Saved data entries
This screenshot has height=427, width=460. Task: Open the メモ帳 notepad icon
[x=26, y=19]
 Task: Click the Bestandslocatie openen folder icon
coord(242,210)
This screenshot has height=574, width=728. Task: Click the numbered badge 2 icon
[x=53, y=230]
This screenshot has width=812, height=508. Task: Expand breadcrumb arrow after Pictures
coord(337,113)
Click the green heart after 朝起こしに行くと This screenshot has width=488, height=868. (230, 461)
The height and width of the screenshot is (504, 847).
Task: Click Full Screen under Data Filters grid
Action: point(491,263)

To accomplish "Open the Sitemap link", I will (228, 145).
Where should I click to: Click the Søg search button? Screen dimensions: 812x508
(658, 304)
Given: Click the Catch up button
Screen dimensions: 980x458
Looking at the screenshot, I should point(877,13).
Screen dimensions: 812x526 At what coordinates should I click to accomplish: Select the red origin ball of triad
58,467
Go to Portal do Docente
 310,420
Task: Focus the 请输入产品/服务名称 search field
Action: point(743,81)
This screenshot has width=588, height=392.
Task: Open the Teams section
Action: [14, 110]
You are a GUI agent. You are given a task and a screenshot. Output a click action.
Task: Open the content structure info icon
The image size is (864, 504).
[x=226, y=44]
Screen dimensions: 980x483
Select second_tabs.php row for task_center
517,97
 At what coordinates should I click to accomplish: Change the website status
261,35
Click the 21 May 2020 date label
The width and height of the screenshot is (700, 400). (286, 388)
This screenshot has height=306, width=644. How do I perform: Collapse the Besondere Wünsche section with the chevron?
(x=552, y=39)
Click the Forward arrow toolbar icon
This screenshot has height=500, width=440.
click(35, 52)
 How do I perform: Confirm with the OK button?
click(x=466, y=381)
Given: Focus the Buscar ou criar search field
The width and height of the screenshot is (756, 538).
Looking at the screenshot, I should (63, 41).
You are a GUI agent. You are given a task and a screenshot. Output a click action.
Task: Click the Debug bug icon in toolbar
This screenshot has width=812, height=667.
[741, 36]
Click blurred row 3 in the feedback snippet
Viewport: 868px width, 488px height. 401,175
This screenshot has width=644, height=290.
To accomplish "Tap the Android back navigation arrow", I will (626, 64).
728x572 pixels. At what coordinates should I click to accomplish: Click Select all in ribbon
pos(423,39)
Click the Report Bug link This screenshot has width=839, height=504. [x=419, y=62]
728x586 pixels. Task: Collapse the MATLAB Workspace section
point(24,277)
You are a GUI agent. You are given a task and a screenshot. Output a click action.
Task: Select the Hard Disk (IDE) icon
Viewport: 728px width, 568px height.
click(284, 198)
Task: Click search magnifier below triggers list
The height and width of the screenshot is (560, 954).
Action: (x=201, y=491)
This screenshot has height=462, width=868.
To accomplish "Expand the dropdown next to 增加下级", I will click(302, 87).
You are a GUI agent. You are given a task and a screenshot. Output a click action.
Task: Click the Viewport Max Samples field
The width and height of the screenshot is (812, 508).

§ **Problem description**:
The entries above must be returned in full, exactly as shown.

§ **Task answer**:
This screenshot has height=427, width=460. Task: Open the メモ帳 notepad icon
[x=26, y=19]
 Task: Click the Bestandslocatie openen folder icon
coord(242,210)
This screenshot has height=574, width=728. Task: Click the numbered badge 2 icon
[x=53, y=230]
This screenshot has width=812, height=508. Task: Expand breadcrumb arrow after Pictures
coord(337,113)
Click the green heart after 朝起こしに行くと This screenshot has width=488, height=868. (230, 461)
The height and width of the screenshot is (504, 847).
Task: Click Full Screen under Data Filters grid
Action: point(491,263)

To accomplish "Open the Sitemap link", I will (228, 145).
Where should I click to: Click the Søg search button? Screen dimensions: 812x508
(658, 304)
Given: Click the Catch up button
Screen dimensions: 980x458
Looking at the screenshot, I should point(877,13).
Screen dimensions: 812x526 At what coordinates should I click to accomplish: Select the red origin ball of triad
58,467
Go to Portal do Docente
 310,420
Task: Focus the 请输入产品/服务名称 search field
Action: point(743,81)
This screenshot has width=588, height=392.
Task: Open the Teams section
Action: [14, 110]
You are a GUI agent. You are given a task and a screenshot. Output a click action.
Task: Open the content structure info icon
The image size is (864, 504).
[x=226, y=44]
Screen dimensions: 980x483
Select second_tabs.php row for task_center
517,97
 At what coordinates should I click to accomplish: Change the website status
261,35
Click the 21 May 2020 date label
The width and height of the screenshot is (700, 400). (286, 388)
This screenshot has height=306, width=644. How do I perform: Collapse the Besondere Wünsche section with the chevron?
(x=552, y=39)
Click the Forward arrow toolbar icon
This screenshot has height=500, width=440.
click(35, 52)
 How do I perform: Confirm with the OK button?
click(x=466, y=381)
Given: Focus the Buscar ou criar search field
The width and height of the screenshot is (756, 538).
Looking at the screenshot, I should (63, 41).
You are a GUI agent. You are given a task and a screenshot. Output a click action.
Task: Click the Debug bug icon in toolbar
This screenshot has width=812, height=667.
[741, 36]
Click blurred row 3 in the feedback snippet
Viewport: 868px width, 488px height. 401,175
This screenshot has width=644, height=290.
To accomplish "Tap the Android back navigation arrow", I will (626, 64).
728x572 pixels. At what coordinates should I click to accomplish: Click Select all in ribbon
pos(423,39)
Click the Report Bug link This screenshot has width=839, height=504. [x=419, y=62]
728x586 pixels. Task: Collapse the MATLAB Workspace section
point(24,277)
You are a GUI agent. You are given a task and a screenshot. Output a click action.
Task: Select the Hard Disk (IDE) icon
Viewport: 728px width, 568px height.
click(284, 198)
Task: Click search magnifier below triggers list
The height and width of the screenshot is (560, 954).
Action: (x=201, y=491)
This screenshot has height=462, width=868.
To accomplish "Expand the dropdown next to 增加下级", I will click(302, 87).
You are a GUI agent. You are given a task and a screenshot. Output a click action.
Task: Click the Viewport Max Samples field
The width and height of the screenshot is (812, 508).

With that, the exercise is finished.